Bu girişimlerin ardından Albayrak, Çin gezisinde güneş enerjisi şirketleri Trina, Yingli, Shunfeng Clean Energy ve HT-SAAE’nin temsilcileriyle görüştü. Türkiye’nin enerjide portföy çeşitlendirmeye ve denge kurmaya ihtiyacı olduğunu belirten Berat Albayrak: ”Çin elektrik enerjisinin % 55’ini kömürle, toplam enerjisinin % 64’ünü kömürle sağlıyor. Bu rakam ABD’nde % 40. Örneğin bizde yerli kömüre dayalı termik santrallardan elde edilen elektrik, tüm kurulu gücün % 12’sini oluşturuyor. İthalle birlikte oran % 18-20 arasında değişiyor. Ondan sonra cari açık var. Öncelik yerli kaynağımızı daha fazla değerlendirmek olacak.

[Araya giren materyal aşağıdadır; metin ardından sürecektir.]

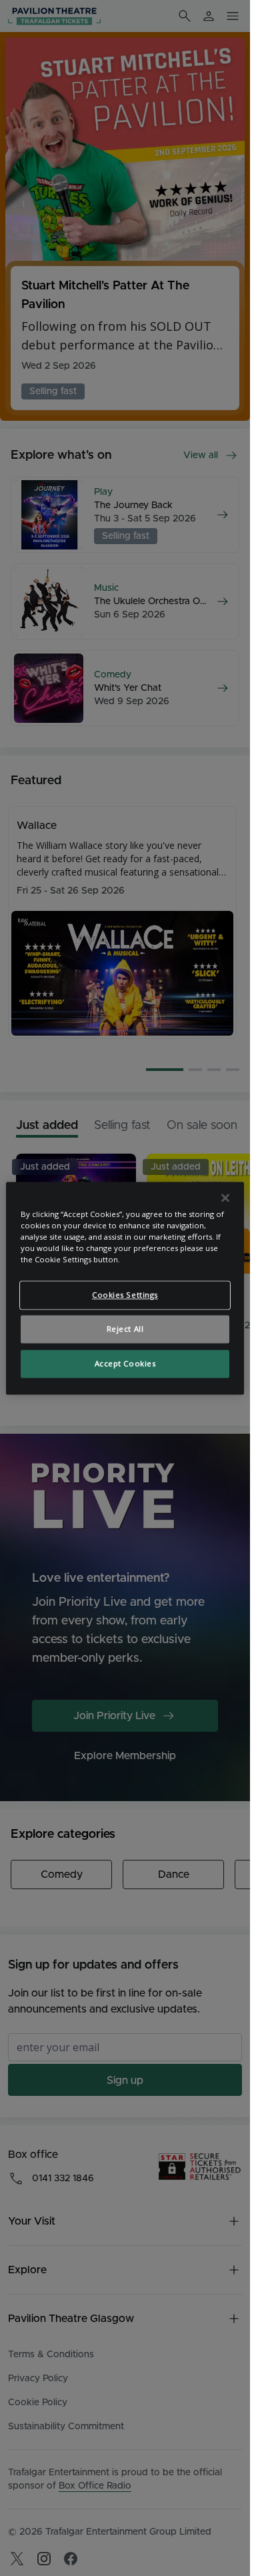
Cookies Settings (125, 1295)
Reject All (125, 1329)
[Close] (225, 1197)
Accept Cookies (125, 1363)
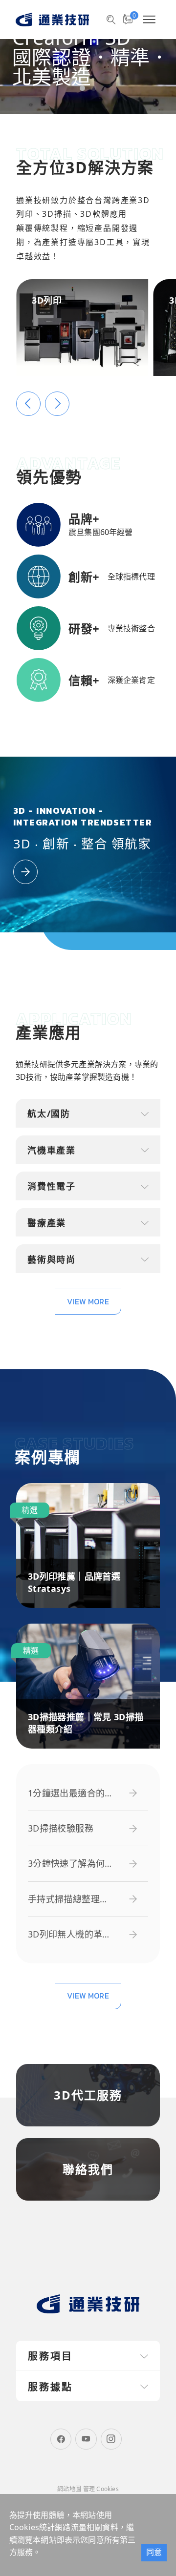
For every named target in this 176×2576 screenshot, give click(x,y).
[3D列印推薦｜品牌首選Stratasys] (88, 1545)
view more (88, 1301)
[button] (82, 88)
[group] (88, 57)
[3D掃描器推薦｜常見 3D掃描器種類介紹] (88, 1686)
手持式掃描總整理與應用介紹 (68, 1899)
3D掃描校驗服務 (60, 1828)
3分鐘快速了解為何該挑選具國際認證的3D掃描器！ (71, 1863)
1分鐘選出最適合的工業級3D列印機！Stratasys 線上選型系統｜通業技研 (71, 1793)
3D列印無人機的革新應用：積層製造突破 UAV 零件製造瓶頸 (69, 1934)
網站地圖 (69, 2489)
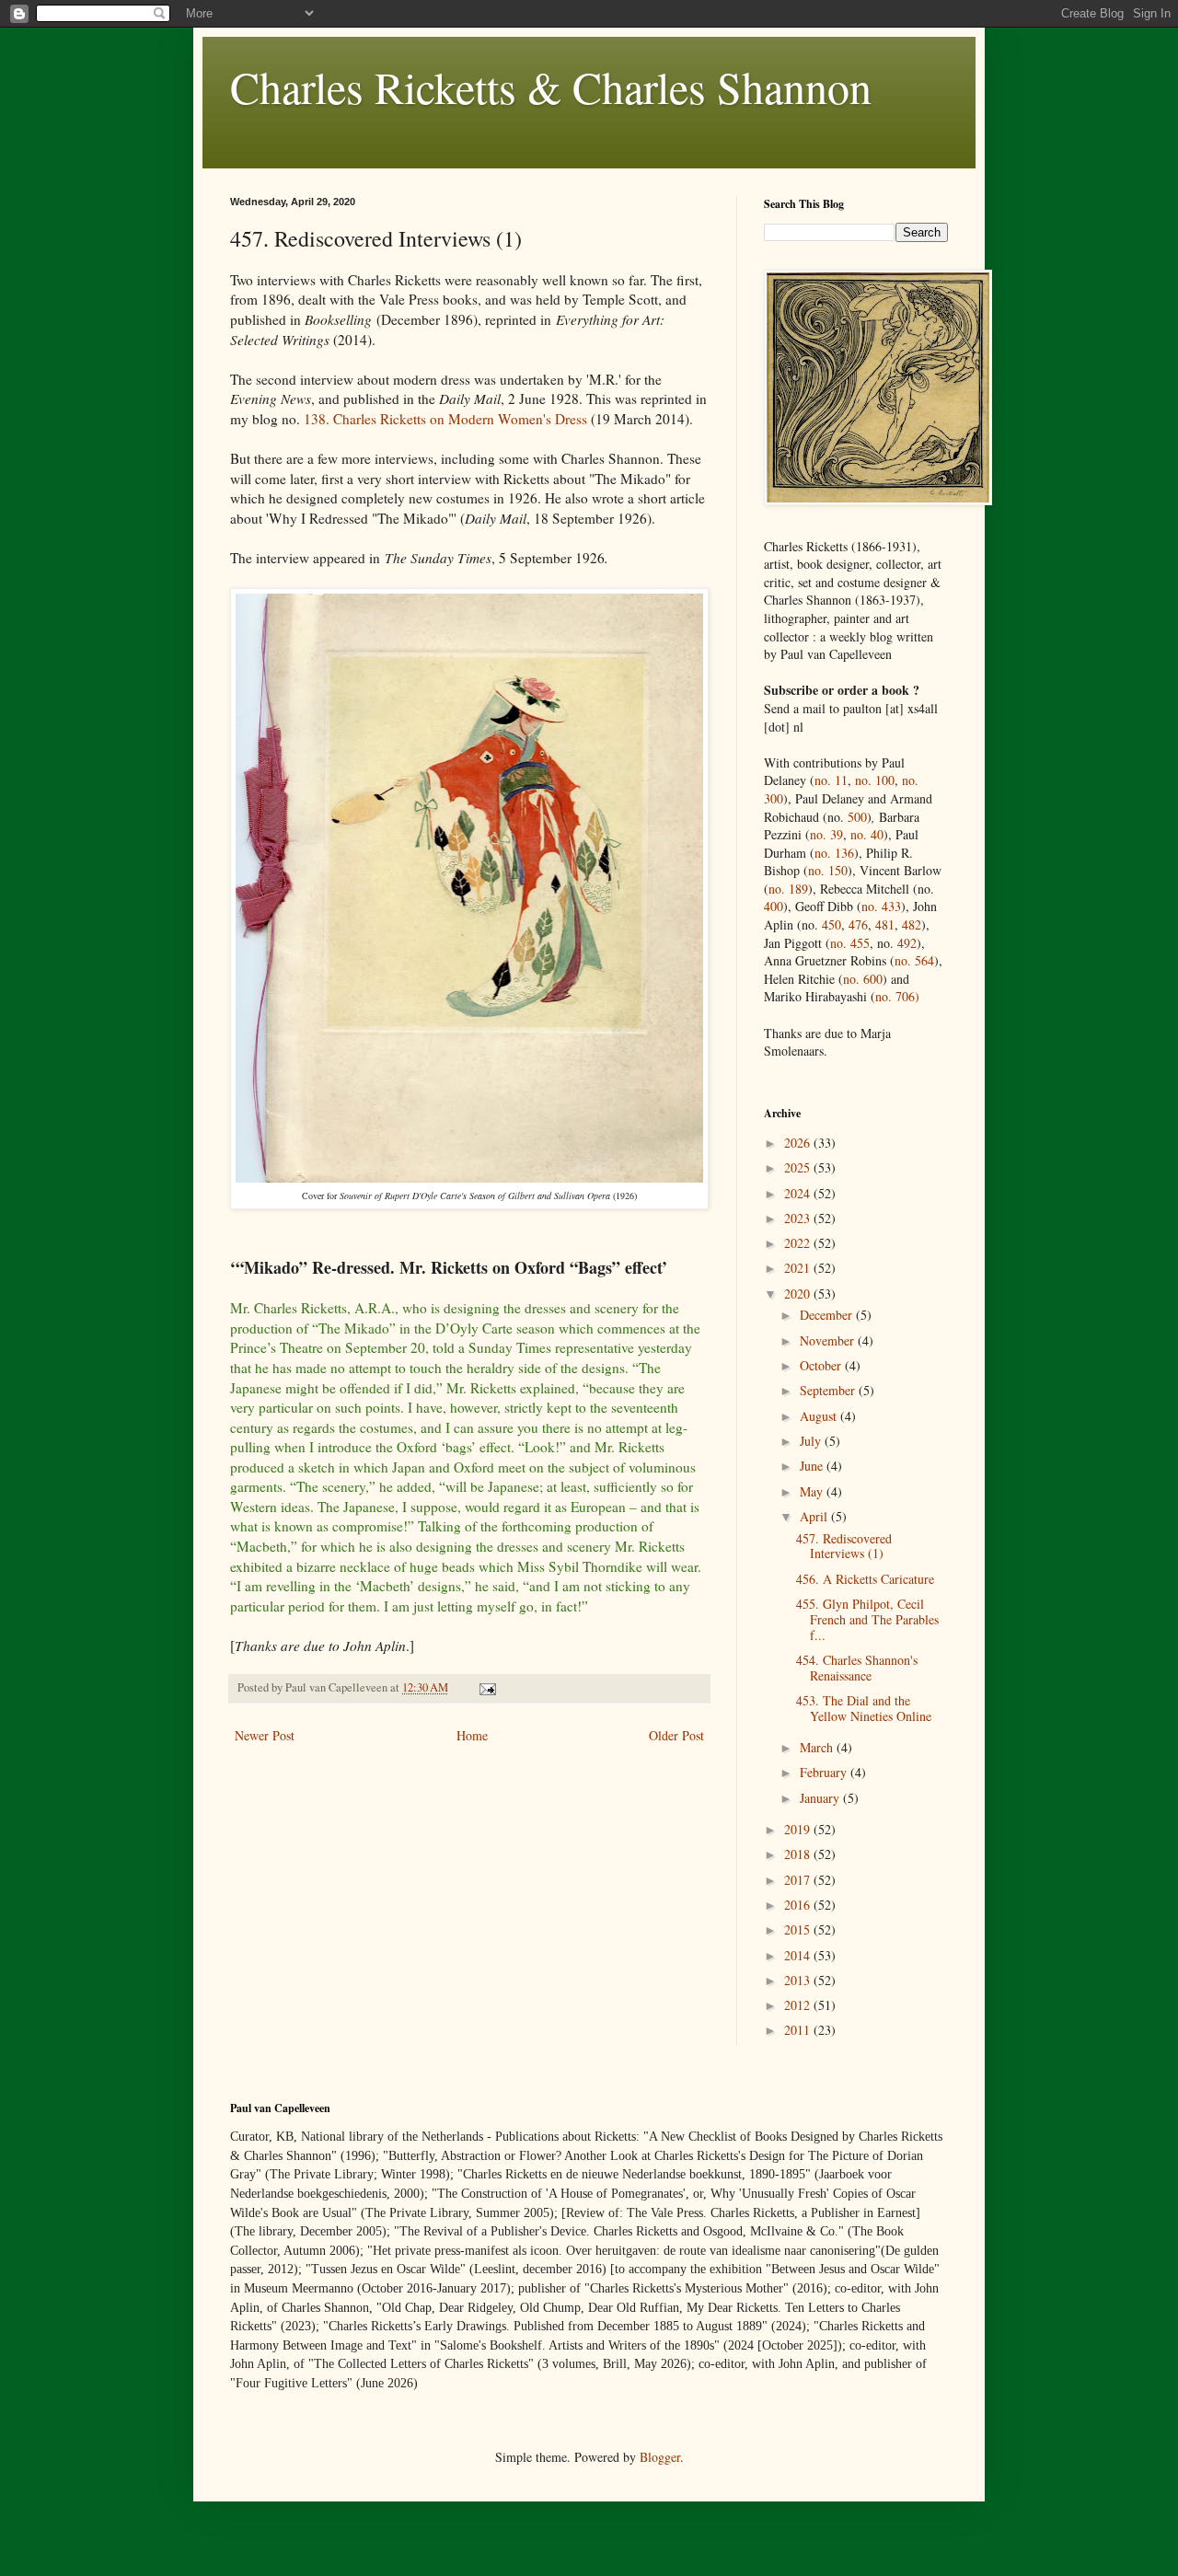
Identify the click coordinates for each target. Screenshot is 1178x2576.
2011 (799, 2030)
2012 (799, 2005)
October (822, 1365)
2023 (799, 1218)
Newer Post (264, 1735)
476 (858, 924)
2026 (799, 1142)
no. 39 (826, 834)
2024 (799, 1193)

Biz de yerli kömüre dayalı termik santralların daha fizibl olması için elimizden geleni yapacağız.” ifadelerine yer verdi.

Ülkemizde enerji sağlama konusunda başta kömür olmak üzere yenilenebilir enerji ve yerli kaynakların teşvik edileceği konusunda çalışmalarına hız veren bakanlık yetkilileri, ithal kömüre sıcak bakmadıkları ve ister yerli isterse de yabancı yatırımcı olsun yerli kömürlerle girişimlerde bulunacak yatırımcılara teşvik verileceğini belirtiyorlar.

Konuyla ilgili olarak açıklamalarda bulunan Bakanlık yetkilileri hükümetin ve Bakanlığın ithal kömüre ve ithal enerji kaynaklarına olumlu bakılmadığını belirterek, ETK Bakanlığının bundan sonraki dönemde önceliğinin yerli kömürler olduğunu ifade ediyorlar. 10 yıl öncesine kadar düşük kaloriye göre teknolojiler daha kısıtlı olduğunu belirterek bu santrallerin maliyetinin yüksek, verimliliğinin düşük olduğunu vurguladılar. Son 10 yıl içinde 800 kaloriye kadar kömürü yakacak teknolojilerin geliştiğini belirten yetkililer, Türkiye’de var olan 5 önemli kömür sahasında 1.200 kaloriden başlayan 2.800 kaloriye kadar uzanan bir yelpazede kömür rezervlerinin olduğuna vurgu yapıyorlar.

Gerek ETK Bakanı Berat Albayrak, gerekse de bakanlık yetkililerinin açıklamalarının ardından gözler ülkemizdeki kömür üretimlerine çevrilmiş durumda. Türkiye’de kömür üretimi 2015 yılında 44 milyon 129 bin 524 ton olarak gerçekleşti. Türkiye’deki kömür cinslerine göre toplam üretim miktarına (taşkömürü, linyit ve asfaltit) bakıldığında bu rakamın % 95’inin linyit, % 3’ünün taşkömürü ve % 2’sinin de asfaltit kömüründen oluştuğu görülüyor.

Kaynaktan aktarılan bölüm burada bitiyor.